Switch "a particular element" to "a specific element" in the lines starting at the one that contains "important (616, 311)" and ending at the one that contains "factors [167, 135]", leaving everything else unchanged. Give back only those lines.

------------------------------------------------------------------------

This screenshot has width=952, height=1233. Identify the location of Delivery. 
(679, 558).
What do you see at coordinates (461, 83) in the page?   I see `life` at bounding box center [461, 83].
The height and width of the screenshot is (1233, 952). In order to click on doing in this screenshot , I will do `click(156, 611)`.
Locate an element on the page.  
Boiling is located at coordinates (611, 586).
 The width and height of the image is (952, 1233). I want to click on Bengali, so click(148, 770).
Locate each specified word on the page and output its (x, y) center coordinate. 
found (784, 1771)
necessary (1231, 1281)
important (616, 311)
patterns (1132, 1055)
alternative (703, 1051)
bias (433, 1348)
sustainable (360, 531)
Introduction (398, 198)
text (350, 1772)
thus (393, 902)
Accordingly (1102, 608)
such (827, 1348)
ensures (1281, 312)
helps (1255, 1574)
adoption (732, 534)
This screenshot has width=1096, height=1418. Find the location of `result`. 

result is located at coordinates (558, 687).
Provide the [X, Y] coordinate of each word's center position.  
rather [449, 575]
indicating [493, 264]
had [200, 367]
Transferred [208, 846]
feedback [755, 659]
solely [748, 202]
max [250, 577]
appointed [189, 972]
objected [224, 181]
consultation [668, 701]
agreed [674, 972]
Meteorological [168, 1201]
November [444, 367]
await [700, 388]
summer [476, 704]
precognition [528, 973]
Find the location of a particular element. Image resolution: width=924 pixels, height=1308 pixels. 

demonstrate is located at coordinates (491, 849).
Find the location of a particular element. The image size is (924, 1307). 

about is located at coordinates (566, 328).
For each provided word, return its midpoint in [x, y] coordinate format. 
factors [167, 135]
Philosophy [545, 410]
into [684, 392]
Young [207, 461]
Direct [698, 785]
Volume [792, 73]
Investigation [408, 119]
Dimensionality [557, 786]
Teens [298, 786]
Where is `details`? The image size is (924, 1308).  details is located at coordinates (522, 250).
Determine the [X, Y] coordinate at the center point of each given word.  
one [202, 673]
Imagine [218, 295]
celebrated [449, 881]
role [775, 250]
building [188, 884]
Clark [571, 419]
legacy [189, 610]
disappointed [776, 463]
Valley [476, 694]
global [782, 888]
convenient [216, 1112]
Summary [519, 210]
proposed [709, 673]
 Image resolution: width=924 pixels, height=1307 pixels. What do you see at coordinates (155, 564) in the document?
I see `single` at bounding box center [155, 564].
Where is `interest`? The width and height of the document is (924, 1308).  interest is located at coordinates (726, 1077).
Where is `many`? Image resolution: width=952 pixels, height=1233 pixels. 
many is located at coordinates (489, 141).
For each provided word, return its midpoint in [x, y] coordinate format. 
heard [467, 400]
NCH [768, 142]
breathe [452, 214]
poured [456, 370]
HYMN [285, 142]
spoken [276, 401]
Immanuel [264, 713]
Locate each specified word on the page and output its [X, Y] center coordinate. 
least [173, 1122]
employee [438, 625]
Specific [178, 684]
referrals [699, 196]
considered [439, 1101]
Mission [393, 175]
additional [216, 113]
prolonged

------------------------------------------------------------------------

Solution:
important (616, 311)
patterns (1132, 1055)
alternative (703, 1051)
bias (433, 1348)
sustainable (360, 531)
Introduction (398, 198)
text (350, 1772)
thus (393, 902)
Accordingly (1102, 608)
such (827, 1348)
ensures (1281, 312)
helps (1255, 1574)
adoption (732, 534)
This screenshot has width=1096, height=1418. Find the location of `result`. 

result is located at coordinates (558, 687).
Provide the [X, Y] coordinate of each word's center position.  
rather [449, 575]
indicating [493, 264]
had [200, 367]
Transferred [208, 846]
feedback [755, 659]
solely [748, 202]
max [250, 577]
appointed [189, 972]
objected [224, 181]
consultation [668, 701]
agreed [674, 972]
Meteorological [168, 1201]
November [444, 367]
await [700, 388]
summer [476, 704]
precognition [528, 973]
Find the location of a specific element. Image resolution: width=924 pixels, height=1308 pixels. 

demonstrate is located at coordinates (491, 849).
Find the location of a specific element. The image size is (924, 1307). 

about is located at coordinates (566, 328).
For each provided word, return its midpoint in [x, y] coordinate format. 
factors [167, 135]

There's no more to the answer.